WHAT TO WORK ON: Starting with the line that contains "The height and", repeat exactly every line through the last one in the records below, and leave out the pictures.

========================================================================

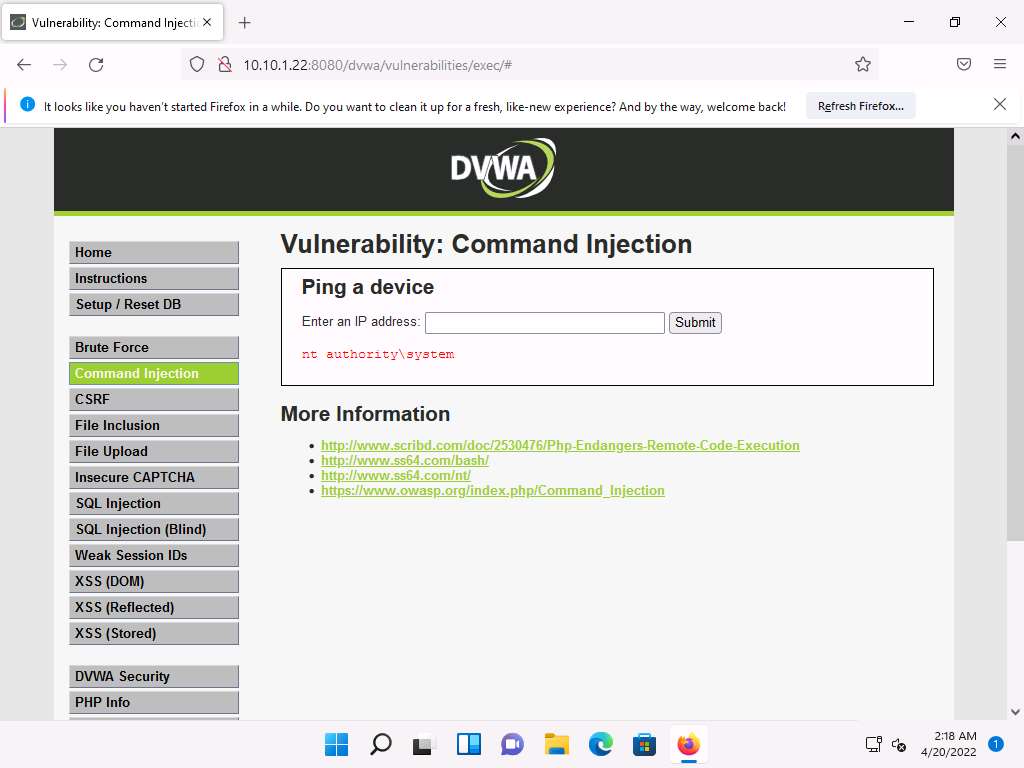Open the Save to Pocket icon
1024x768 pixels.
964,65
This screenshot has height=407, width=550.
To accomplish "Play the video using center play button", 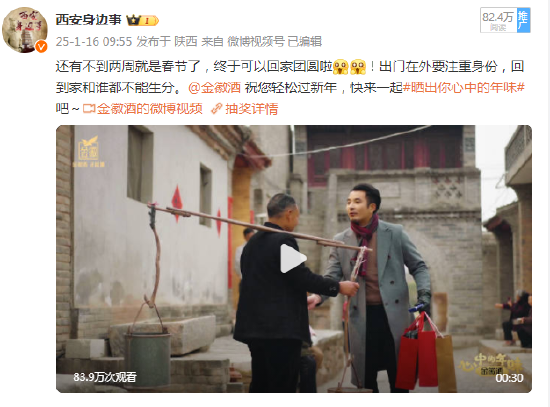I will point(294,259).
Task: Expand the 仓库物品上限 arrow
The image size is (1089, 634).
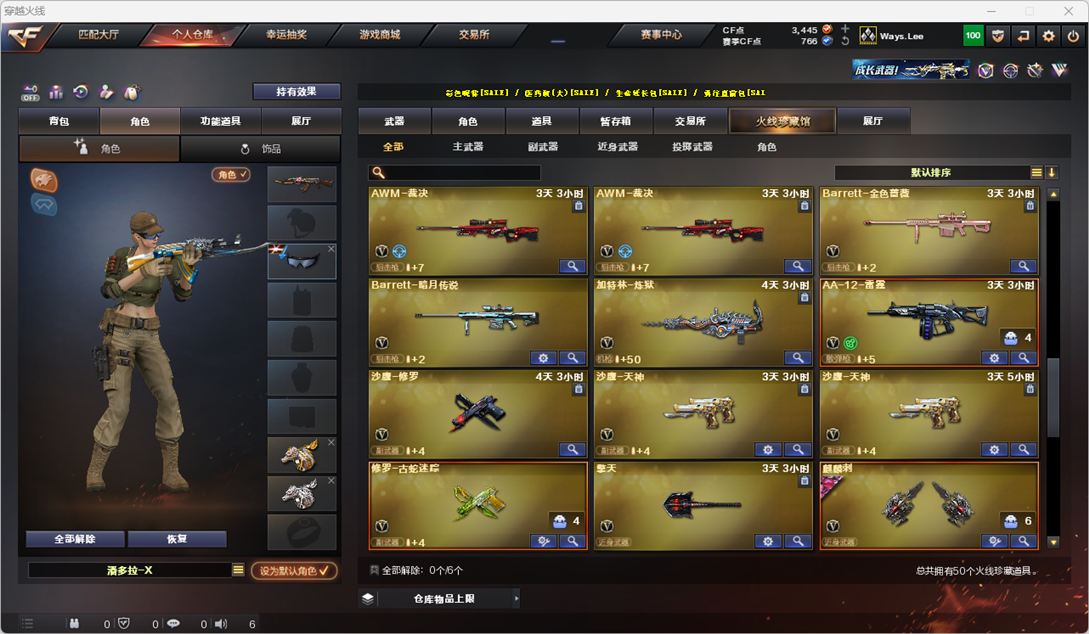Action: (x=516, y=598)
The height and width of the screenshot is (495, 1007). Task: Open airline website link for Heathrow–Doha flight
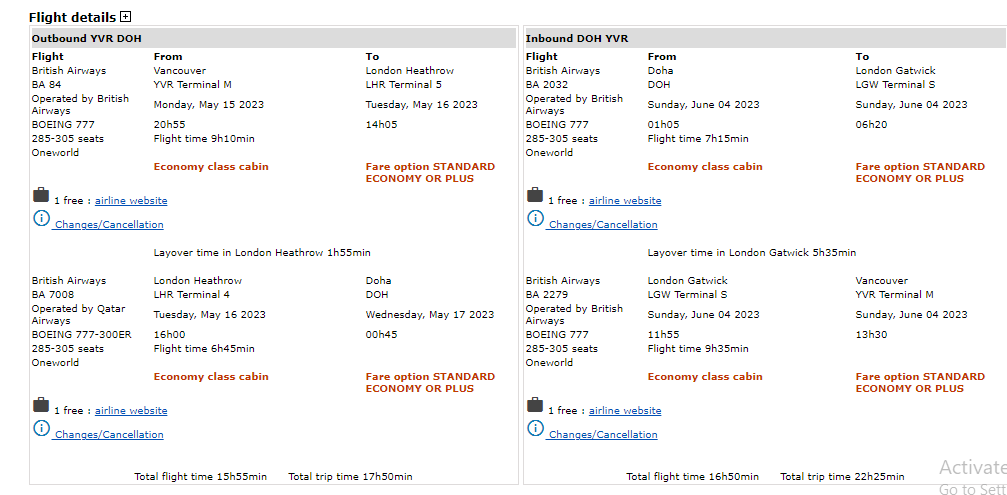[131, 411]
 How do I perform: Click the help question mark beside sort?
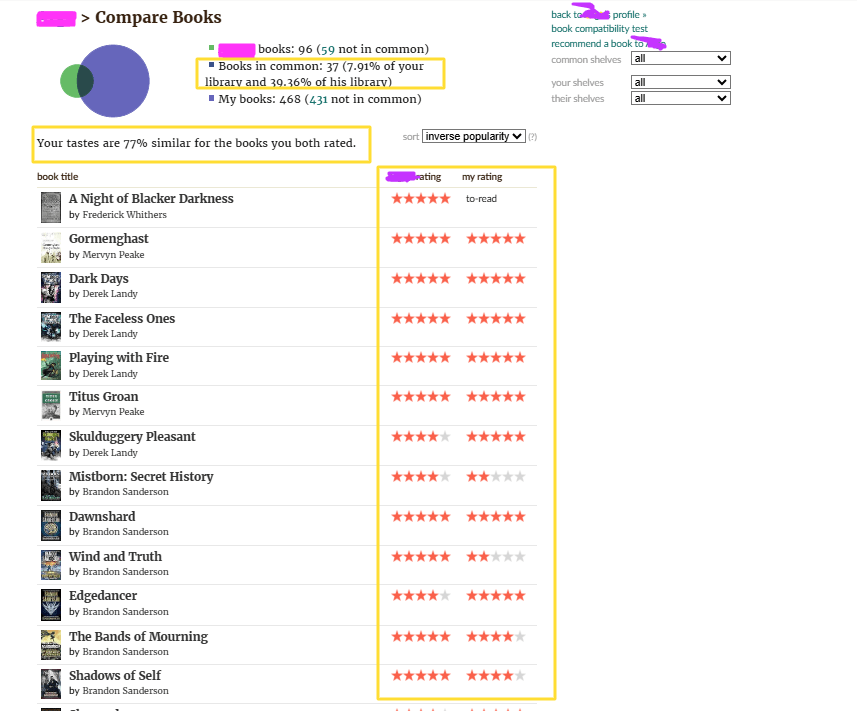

========================================================================

PROBLEM SOLUTION:
The height and width of the screenshot is (495, 1007). Task: Open airline website link for Heathrow–Doha flight
[131, 411]
 How do I perform: Click the help question mark beside sort?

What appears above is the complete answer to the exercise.